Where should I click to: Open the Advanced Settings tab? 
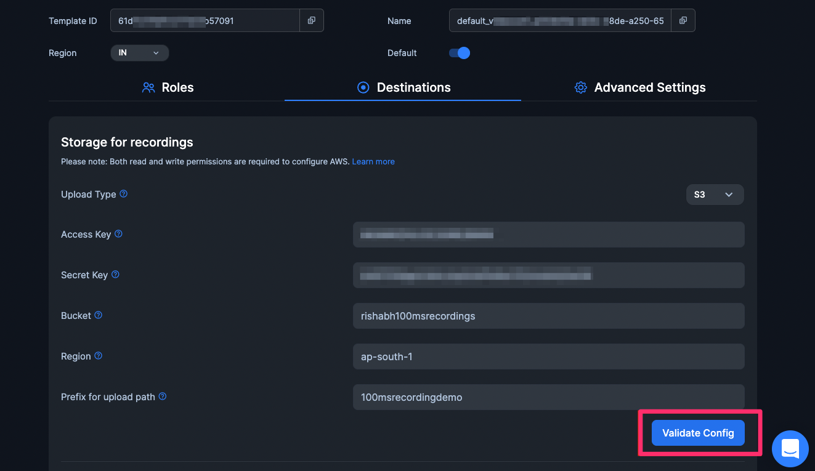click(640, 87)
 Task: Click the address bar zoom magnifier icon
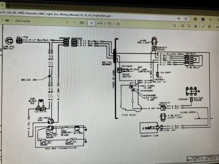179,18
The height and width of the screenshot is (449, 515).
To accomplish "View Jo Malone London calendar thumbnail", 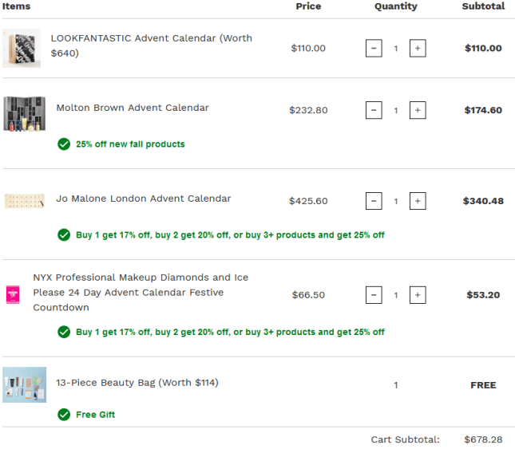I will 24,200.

--

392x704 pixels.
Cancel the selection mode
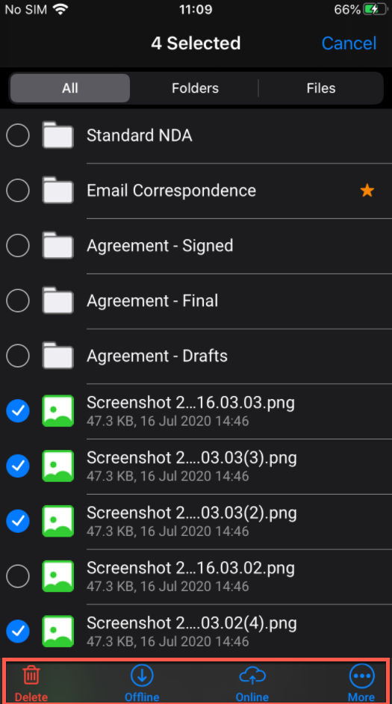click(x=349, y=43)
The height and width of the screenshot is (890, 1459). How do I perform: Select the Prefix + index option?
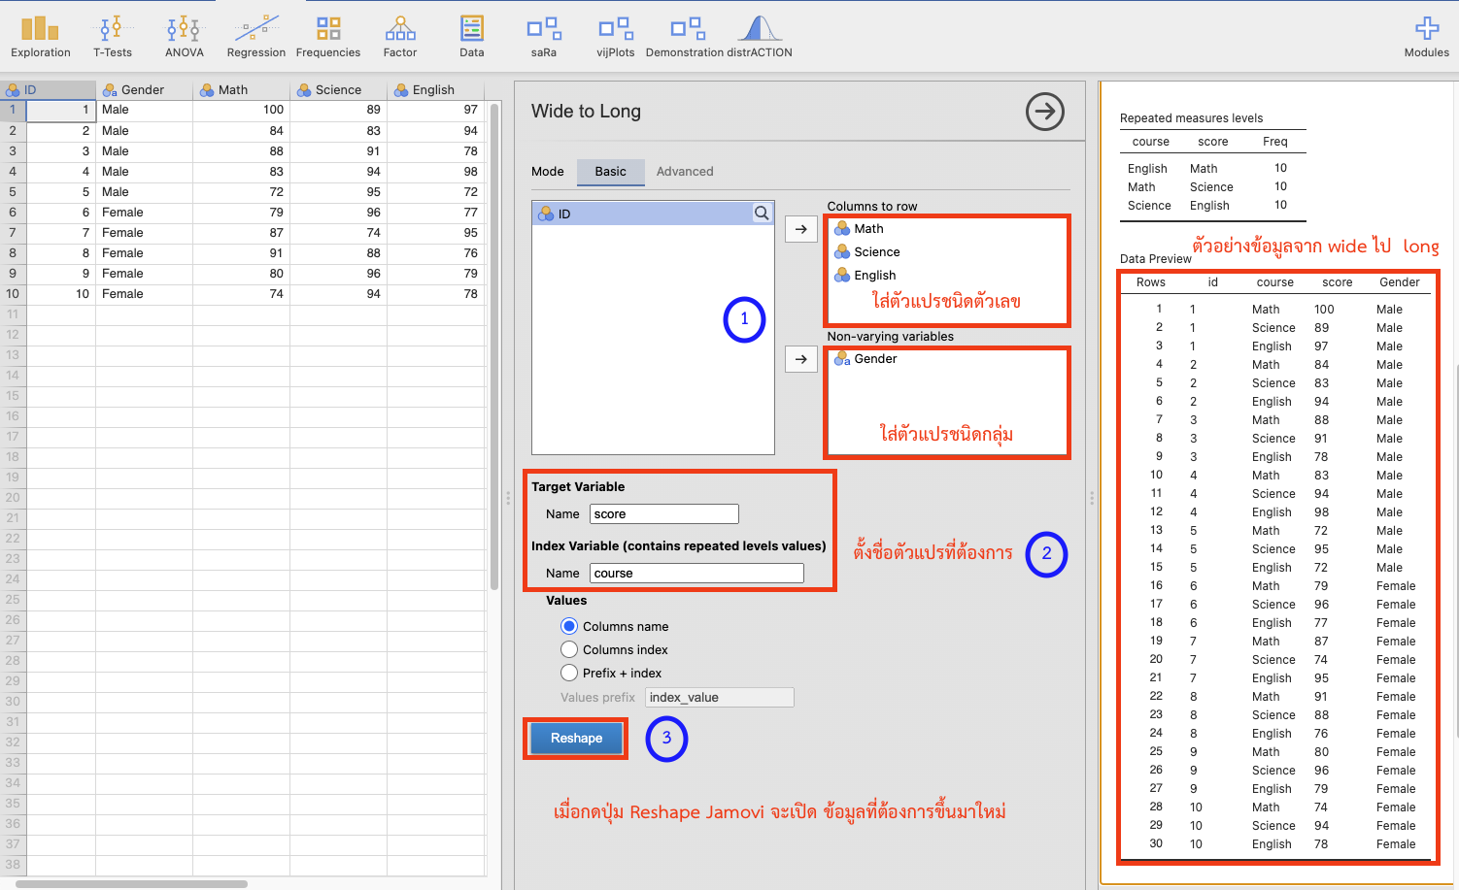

---

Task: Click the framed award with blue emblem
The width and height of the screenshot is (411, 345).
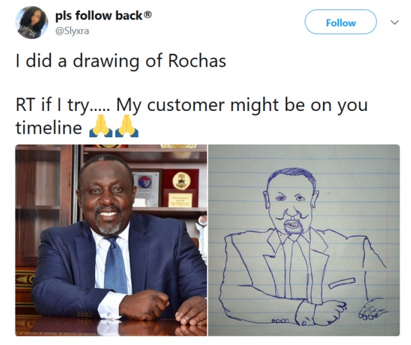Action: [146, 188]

Requirement:
After locating "392x704 pixels." and "The height and width of the screenshot is (890, 1459)." in the records above, return exactly the line holding each one and every line between them; leave out the pictures.

Answer for this exercise:
392x704 pixels.
Cancel the selection mode
click(x=349, y=43)
The height and width of the screenshot is (890, 1459). How do I perform: Select the Prefix + index option?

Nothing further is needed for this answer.